The plaintiff also cites Wardley Better Homes and Gardens v. Cannon, 61 P.3d 1009 (Utah 2002) to argue that Mr. Stockwell and Mr. Mauser's knowledge should be imputed to Mayor Billings. ( See Mem. in Reply in Supp. of Mot. to Amend Compl. at 6.) "Whether a principal is vicariously liable for an agent's acts and whether a principal is imputed with his agent's knowledge are separate legal questions." Wardley Better Homes and Gardens, 61 P.3d at 1015. Even if Mr. Stockwell and Mr. Mausder's knowledge could be imputed to Mayor Billings, there is still no evidence to support a claim for fraud against Mayor Billings because there is no evidence that Mayor Billings ever made any representations to the plaintiff regarding his employment status. In other words, even if the court were to impute knowledge to Mayor Billings that the plaintiff was not an at-will employee, there is no evidence before the court that Mayor Billings ever made a misrepresentation concerning that fact to the plaintiff.

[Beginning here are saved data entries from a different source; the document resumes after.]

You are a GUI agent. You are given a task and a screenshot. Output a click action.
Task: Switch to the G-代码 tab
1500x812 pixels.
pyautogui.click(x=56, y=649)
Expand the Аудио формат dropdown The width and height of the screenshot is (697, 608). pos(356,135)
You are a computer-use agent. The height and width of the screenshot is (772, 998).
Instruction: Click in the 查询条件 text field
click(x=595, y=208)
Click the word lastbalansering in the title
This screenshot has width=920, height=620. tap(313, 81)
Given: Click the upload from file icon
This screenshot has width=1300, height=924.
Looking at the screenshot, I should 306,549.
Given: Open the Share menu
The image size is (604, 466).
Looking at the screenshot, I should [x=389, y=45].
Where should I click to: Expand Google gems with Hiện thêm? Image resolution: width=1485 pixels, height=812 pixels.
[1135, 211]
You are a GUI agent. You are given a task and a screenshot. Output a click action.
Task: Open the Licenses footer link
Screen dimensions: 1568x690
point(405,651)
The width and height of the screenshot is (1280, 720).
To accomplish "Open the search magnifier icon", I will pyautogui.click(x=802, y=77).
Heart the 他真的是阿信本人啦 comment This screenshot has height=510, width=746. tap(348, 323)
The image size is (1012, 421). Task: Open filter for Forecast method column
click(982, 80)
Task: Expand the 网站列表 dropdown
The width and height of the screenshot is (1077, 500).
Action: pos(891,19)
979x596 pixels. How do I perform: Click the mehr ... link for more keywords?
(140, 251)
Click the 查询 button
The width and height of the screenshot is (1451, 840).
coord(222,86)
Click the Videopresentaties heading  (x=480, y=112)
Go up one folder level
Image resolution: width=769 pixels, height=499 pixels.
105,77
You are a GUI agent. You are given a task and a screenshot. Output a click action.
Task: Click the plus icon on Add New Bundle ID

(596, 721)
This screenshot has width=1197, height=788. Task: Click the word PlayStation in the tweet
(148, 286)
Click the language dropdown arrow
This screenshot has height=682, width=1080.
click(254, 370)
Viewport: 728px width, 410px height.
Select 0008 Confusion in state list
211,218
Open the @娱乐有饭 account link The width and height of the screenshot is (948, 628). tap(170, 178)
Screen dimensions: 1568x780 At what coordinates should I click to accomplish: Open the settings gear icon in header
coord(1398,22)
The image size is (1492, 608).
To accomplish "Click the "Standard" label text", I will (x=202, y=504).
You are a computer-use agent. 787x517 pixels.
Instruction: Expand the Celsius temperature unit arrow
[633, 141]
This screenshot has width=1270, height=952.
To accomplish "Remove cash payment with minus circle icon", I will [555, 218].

Accordingly, granting plaintiff leave to amend his complaint to add a cause of action for vicarious liability against Mayor Billings would be futile.
B. Eric Mauser
Mr. Mauser was the Director of Human Resources for Provo City during the time period the plaintiff was hired and resigned. Mr. Mauser incorrectly informed the plaintiff at the time he was hired that he was an at-will employee. At the time the plaintiff was asked to resign, Mr. Stockwell consulted with Mr. Mauser regarding the plaintiff's employment status and had Mr. Mauser review and approve the resignation letter drafted by Mr. Stockwell for the plaintiff's signature. See Schwartz v. Tanner, 576 P.2d 873, 875 (Utah 1978) (holding that a person who did not make the actual misrepresentation can still be held liable for the fraud if they actively participated). Mr. Mauser's department issued the personnel documents indicating that the plaintiff started as a probationary employee and later became a full-time regular employee. Mr. Mauser and his department were also the persons primarily responsible for administering the Provo City Policies and Procedures Manual. For the same reasons discussed above regarding the fraud claim asserted against Mr. Stockwell, the court finds there are disputed issues as to material facts with respect to the proposed claims against Mr. Mauser. Therefore, the court cannot say, as a matter of law, that amending the complaint to add Mr. Mauser as a party would be futile. Accordingly, plaintiff's request for leave to amend his complaint to add Eric Mauser as a party is granted.
III. CONCLUSION
For the foregoing reasons, IT IS HEREBY ORDERED that: (1) Defendants' Motion for Summary Judgment is GRANTED in part and DENIED in part, the causes of action against Lewis Billings for fraud (second claim for relief) and intentional infliction of emotional distress (third claim for relief) are dismissed with prejudice, the remainder of Defendants' Motion for Summary Judgment is denied; (2) Plaintiff's Motion to Amend the Complaint is GRANTED in part and DENIED in part, plaintiff may amend his complaint to add Eric Mauser as a party but may not amend the complaint to assert a claim for vicarious liability against Lewis Billings.